But what should matter? Should it be ideology, should it be political strategy? What should be the difference?

I’d like to think there’s still some place where principle matters. There’s plenty of pragmatists out there. There’s nothing wrong with standing on principle and not compromising your principles. Which I thought the Ned Lamont thing was totally [good for]…. [But] the problem we’re having is we make the same mistake that we make about the mainstream media. it’s not one thing.

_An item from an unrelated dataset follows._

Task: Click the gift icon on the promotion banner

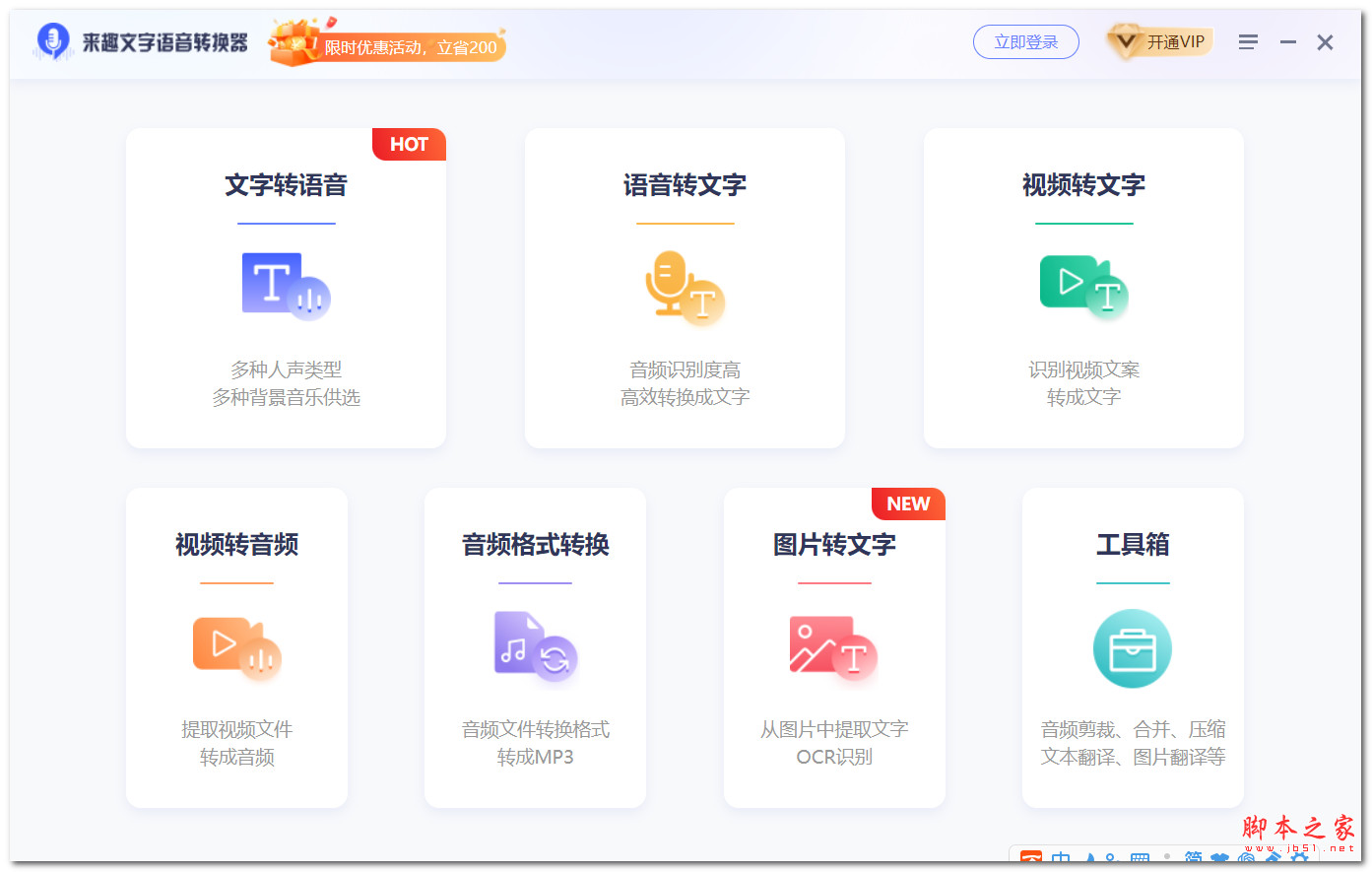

OK, but let’s narrow that down. I think the qualitative difference with, say, the top five or six Democratic blogs is they are now read by a very important group of people. That was not true before, and critical mass is fine, but you’re not going to have twenty-five blogs read by those people…. So those five or six bloggers, to every last one, they have avoided endorsing this time; they have largely not only accepted–but if anything reaffirmed–a set of top three candidates based on money. That’s what you’re saying.

Yes.

Is that wrong? Should they change?

Yes. I think that there’s a real question. Look, I used to think that Iowa was the last place left where someone who had no shot, but just a suitcase and a Chevy, could drive around and if they had something to say could actually still had a chance to become president of the United States. I began to become concerned that… even that might not be true. I always thought thank God because the [Inter]net’s here, and it’s coming online just as all this other [stuff] is happening and it’s the place where some guy who has no shot [can make it]. [It’s] really interesting about this time around, because there are glimpses of both those worlds.

There’s a guy named Ron Paul who I don’t think has anything going for him except the Internet and how people are rallying around what he’s saying. You’ve seen Huckabee, not on the Net, but in Iowa, looks like he may get his [butt] kicked by Romney. [Note: Huckabee actually beat Romney in Iowa.] Slapped right back down by the establishment. What’s interesting is on the Democratic side, the point you said, that in too many ways I think we mimicked the mainstream media’s approach. I think there was a look at Richardson, maybe it was there wasn’t a candidate. it’s not the netroots’ fault that there wasn’t a second-tier candidate.

There wasn’t a fourth new candidate who was awesome?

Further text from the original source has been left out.